Despite telling hundreds of men, women and children who packed into the Council Chamber at city hall that he is a friend of Superintendent of Schools Frederick Foresteire, his actions reveal otherwise.

No friend of the Superintendent or the school children and the teachers of this city does what the mayor ordered up Monday night.

Perhaps the mayor conceived the attack against Foresteire and the schools and the kids or perhaps it was his advisor Tom Philbin who decided that two blue ribbon committees and an operational audit were necessary to get the school budget in order to save the city’s credit rating – which is not in danger of any kind unless the city is broke, as we suspect it is.

What the mayor has ordered will ultimately lead to the end of a very long era marked by the school system here of going out of its way to give to the students of Everett the feeling, the belief and the reality, that they are more important than the city’s bond rating.
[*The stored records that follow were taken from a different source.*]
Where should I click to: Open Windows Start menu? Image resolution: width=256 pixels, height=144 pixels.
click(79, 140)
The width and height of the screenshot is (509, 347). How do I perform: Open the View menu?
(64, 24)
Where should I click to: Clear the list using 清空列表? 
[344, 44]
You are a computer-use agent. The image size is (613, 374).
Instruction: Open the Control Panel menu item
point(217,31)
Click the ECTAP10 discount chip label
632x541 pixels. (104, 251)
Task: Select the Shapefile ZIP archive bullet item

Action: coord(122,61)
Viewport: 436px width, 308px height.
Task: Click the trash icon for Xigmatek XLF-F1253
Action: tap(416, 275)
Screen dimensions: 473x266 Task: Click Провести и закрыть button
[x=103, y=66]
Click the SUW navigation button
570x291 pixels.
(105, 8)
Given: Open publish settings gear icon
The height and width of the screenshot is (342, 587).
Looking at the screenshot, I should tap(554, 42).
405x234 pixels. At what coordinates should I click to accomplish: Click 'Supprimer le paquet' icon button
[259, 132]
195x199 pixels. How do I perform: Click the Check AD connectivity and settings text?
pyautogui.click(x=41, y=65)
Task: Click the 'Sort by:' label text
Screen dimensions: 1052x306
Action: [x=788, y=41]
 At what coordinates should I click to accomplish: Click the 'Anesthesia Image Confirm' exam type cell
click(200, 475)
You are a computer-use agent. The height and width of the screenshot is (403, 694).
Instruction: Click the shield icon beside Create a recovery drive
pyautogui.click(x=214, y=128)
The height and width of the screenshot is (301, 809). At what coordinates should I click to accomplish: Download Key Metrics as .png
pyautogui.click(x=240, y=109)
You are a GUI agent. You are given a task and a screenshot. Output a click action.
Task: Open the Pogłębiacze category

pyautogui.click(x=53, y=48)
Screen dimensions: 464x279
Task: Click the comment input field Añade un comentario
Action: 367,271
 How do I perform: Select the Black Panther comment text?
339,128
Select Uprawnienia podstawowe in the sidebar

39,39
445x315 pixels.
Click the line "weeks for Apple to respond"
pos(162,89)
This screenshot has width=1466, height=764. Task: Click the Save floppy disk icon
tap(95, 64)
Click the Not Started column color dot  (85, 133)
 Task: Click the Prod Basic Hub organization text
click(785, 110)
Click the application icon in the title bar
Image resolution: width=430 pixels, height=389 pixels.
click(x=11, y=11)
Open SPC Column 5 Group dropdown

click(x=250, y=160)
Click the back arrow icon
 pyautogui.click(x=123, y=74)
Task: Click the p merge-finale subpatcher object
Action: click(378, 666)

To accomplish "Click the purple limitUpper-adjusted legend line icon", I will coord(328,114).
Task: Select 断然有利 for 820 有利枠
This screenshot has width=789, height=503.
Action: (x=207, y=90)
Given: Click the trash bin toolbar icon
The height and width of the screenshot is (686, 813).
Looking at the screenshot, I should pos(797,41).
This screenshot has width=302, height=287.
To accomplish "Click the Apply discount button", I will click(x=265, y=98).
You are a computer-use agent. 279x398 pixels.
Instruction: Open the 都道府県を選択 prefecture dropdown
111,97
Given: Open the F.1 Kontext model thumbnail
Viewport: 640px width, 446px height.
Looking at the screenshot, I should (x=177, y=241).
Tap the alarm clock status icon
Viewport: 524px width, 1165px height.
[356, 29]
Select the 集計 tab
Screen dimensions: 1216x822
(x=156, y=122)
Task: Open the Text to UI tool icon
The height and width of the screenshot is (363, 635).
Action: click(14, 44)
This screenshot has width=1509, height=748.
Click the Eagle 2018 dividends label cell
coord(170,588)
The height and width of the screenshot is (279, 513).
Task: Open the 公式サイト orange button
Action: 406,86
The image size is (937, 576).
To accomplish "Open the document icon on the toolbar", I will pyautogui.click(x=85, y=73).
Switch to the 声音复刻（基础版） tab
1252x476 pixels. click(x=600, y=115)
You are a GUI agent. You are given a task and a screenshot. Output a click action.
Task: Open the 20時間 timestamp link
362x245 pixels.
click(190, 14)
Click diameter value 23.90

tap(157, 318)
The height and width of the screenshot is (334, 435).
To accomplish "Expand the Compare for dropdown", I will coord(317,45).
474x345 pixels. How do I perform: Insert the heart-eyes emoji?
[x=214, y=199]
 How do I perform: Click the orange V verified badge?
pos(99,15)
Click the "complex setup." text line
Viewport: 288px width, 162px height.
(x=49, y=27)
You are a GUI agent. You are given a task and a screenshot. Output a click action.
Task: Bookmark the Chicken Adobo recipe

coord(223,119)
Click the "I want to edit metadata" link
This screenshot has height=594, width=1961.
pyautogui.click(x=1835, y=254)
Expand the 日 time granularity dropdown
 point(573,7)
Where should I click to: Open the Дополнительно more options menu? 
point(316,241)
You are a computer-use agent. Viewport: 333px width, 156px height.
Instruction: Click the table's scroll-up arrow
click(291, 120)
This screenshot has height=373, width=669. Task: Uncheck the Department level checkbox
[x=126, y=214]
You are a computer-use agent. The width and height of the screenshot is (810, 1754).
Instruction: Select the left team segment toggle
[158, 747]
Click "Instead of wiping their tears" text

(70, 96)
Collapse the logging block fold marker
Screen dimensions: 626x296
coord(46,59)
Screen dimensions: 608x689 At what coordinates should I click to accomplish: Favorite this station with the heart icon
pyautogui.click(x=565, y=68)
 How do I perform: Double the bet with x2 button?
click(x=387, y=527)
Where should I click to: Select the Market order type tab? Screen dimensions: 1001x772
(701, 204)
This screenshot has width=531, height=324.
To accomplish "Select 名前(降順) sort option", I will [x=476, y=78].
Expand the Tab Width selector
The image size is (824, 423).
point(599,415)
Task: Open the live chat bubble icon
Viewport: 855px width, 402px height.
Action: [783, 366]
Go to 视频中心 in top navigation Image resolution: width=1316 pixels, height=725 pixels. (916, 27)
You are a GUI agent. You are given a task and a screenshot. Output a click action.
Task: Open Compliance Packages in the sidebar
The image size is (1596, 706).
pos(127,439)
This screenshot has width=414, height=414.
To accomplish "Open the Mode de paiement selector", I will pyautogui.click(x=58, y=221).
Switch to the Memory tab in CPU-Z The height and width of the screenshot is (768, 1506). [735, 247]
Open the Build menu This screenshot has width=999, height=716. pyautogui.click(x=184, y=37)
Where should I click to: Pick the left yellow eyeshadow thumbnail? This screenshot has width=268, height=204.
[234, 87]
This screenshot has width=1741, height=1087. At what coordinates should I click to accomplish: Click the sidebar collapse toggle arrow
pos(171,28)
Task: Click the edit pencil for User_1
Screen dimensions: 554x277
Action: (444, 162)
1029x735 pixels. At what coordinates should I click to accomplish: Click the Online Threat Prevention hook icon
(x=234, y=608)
Maybe the mayor has lost touch with his humble beginnings here. Maybe living in a $1.5 million home, driving a Mercedes Benz, owning donut shops and being tied to the hip of the disgraced sexual degenerate Steve Wynn has caused the mayor to forget what it was like to struggle in his life when he was a kid.

The mayor doesn’t struggle anymore in his life so it is only natural that he has forgotten the past which is so much a part of him and always will be.

His full, frontal attack on Foresteire and the management of the schools is also an attack on the Leader Herald which he denounced at the public meeting – although not by name.

He can’t buy our quiet with the city advertising he gives out as he buys the quiet of others and he can’t hurt us by withholding city advertising from us, which he is now doing. In fact, 8 weeks ago he promised to put the Leader Herald out of business. Nine weeks and going, he hasn’t succeeded, he can’t succeed and he won’t succeed.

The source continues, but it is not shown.